Etard JF, Ndiaye I, Thierry-Mieg M, et al. Mortality and causes of death in adults receiving highly active antiretroviral therapy in Senegal: a 7-year cohort study. AIDS 2006;20: 1181-89

The authors evaluated survival and ascertained causes of death among the first HIV-1 infected adults patients of the Senegalese Antiretroviral Drug Access Initiative (enrolled between 08/1998 and 04/2002). The first-line regimen for these patients consisted of two NRTI and either a NNRTI or PI. Cause of death was ascertained through medical records or verbal autopsy.

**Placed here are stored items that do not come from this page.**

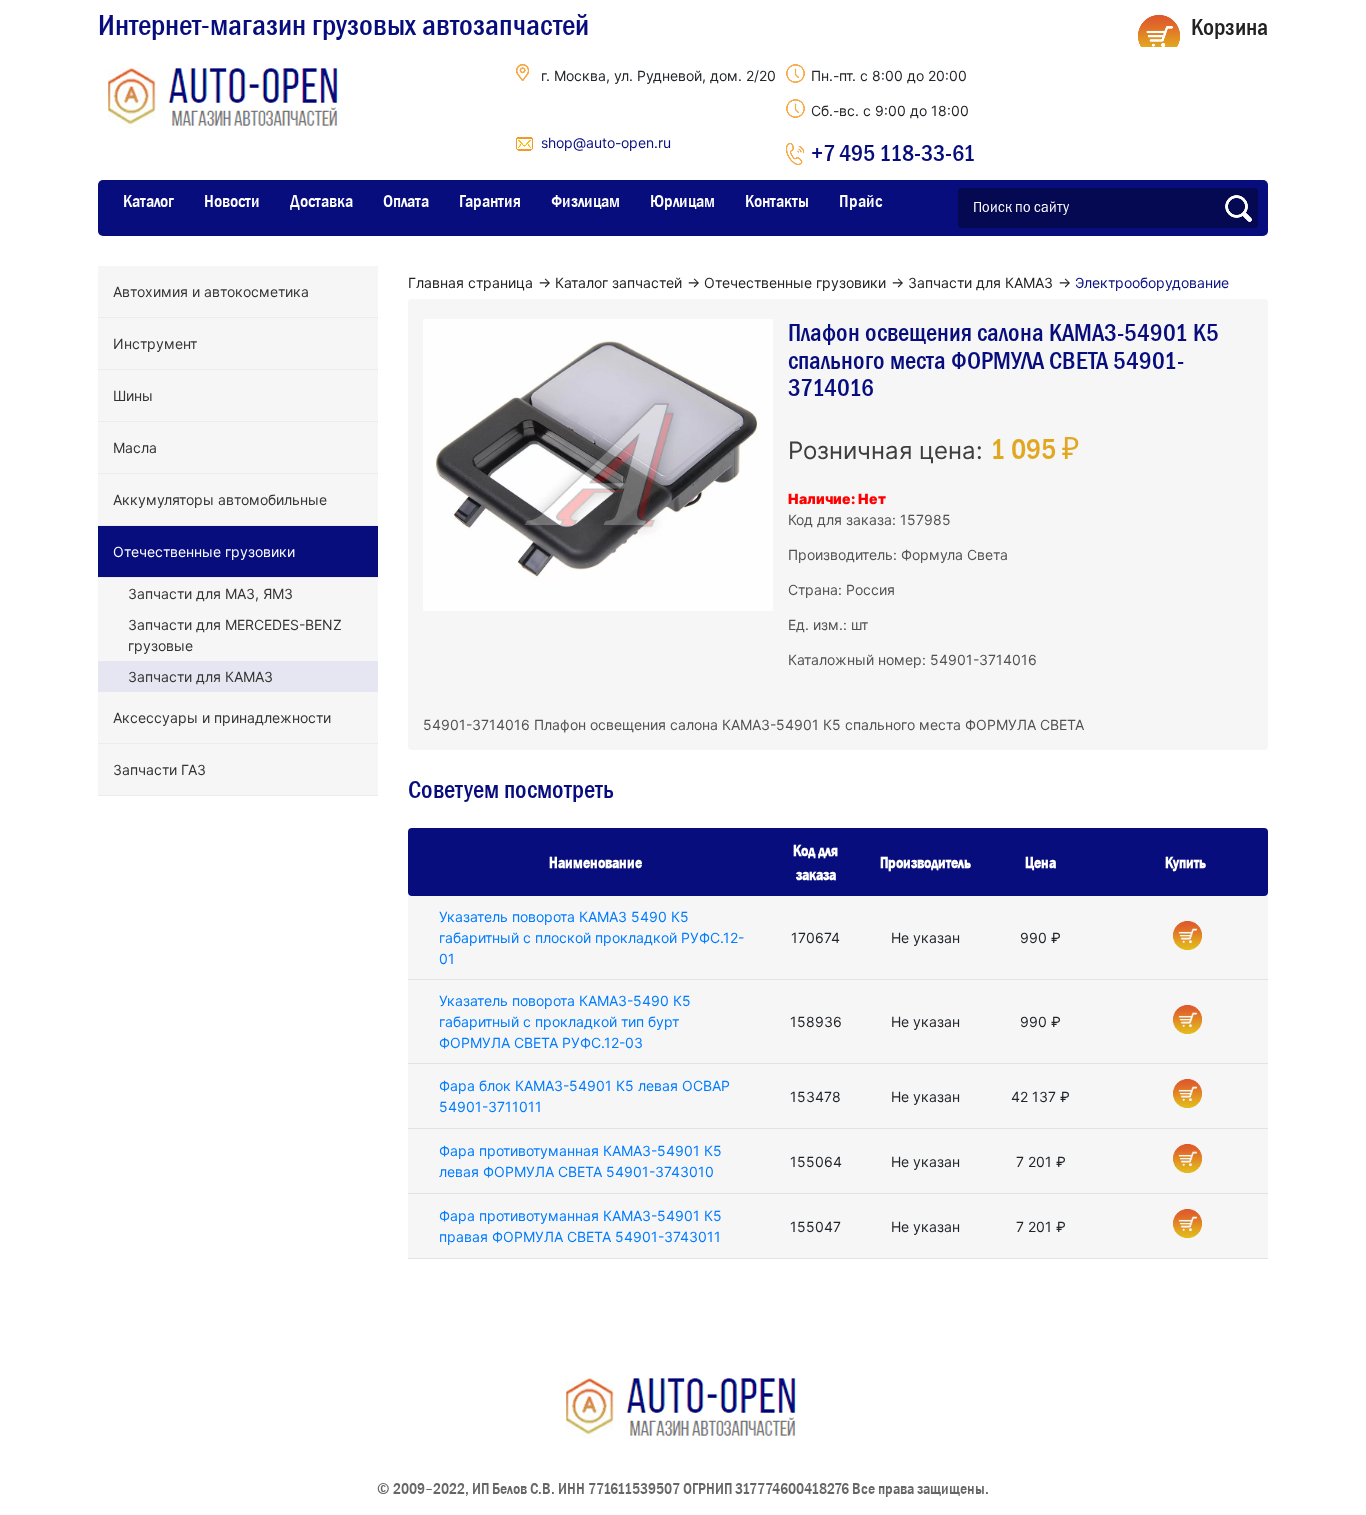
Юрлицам (682, 201)
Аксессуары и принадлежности (222, 717)
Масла (135, 447)
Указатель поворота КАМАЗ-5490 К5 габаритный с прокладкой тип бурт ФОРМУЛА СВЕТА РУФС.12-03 (565, 1021)
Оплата (406, 201)
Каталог (148, 201)
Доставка (321, 201)
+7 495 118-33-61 (893, 152)
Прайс (860, 201)
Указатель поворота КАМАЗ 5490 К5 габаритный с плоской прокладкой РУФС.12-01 (591, 937)
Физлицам (585, 201)
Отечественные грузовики (204, 551)
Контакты (777, 201)
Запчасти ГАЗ (159, 769)
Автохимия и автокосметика (211, 291)
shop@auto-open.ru (606, 142)
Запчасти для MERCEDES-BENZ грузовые (235, 635)
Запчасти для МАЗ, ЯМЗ (210, 593)
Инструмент (155, 343)
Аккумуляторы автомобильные (220, 499)
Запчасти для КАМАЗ (200, 676)
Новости (232, 201)
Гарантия (490, 201)
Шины (133, 395)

A total of 404 patients (54.7% women; median age 37 years, CD4 128 cells/μl, viral load 5.2 log cp/ml) were enrolled and followed for a median of 46 months after initiating HAART. At baseline, 5% were ART-experienced, and 39% and 55% were respectively at CDC stage B and C. 93 patients died during follow-up giving an overall death rate of 6.3/100 person-years. The death rate, which was highest during the first year after HAART initiation, decreased with time yielding a cumulative probability of dying of 17.4% at 2 years and 24.6% 5 years. The most frequent causes of death were mycobacterial infections, neurotropic infections and septicaemia.


Crabb C. Testing a CCR5 drug? Avoid mosquito bites. AIDS 2006; 28:N3-N4.

‘Sleep under netting, wear long sleeves and pants, and use mosquito repellent’, may be sage advice for HIV patients taking experimental CCR5-blocking drugs. Researchers at theNational Institutes of Allergy and Infectious Diseases in Bethesda, Maryland, have discovered that the genetic mutation of the CCR5 surface protein that makes individuals highly resistant to HIV infection also leaves them more susceptible to potentially fatal infection of the mosquito-borne West Nile virus.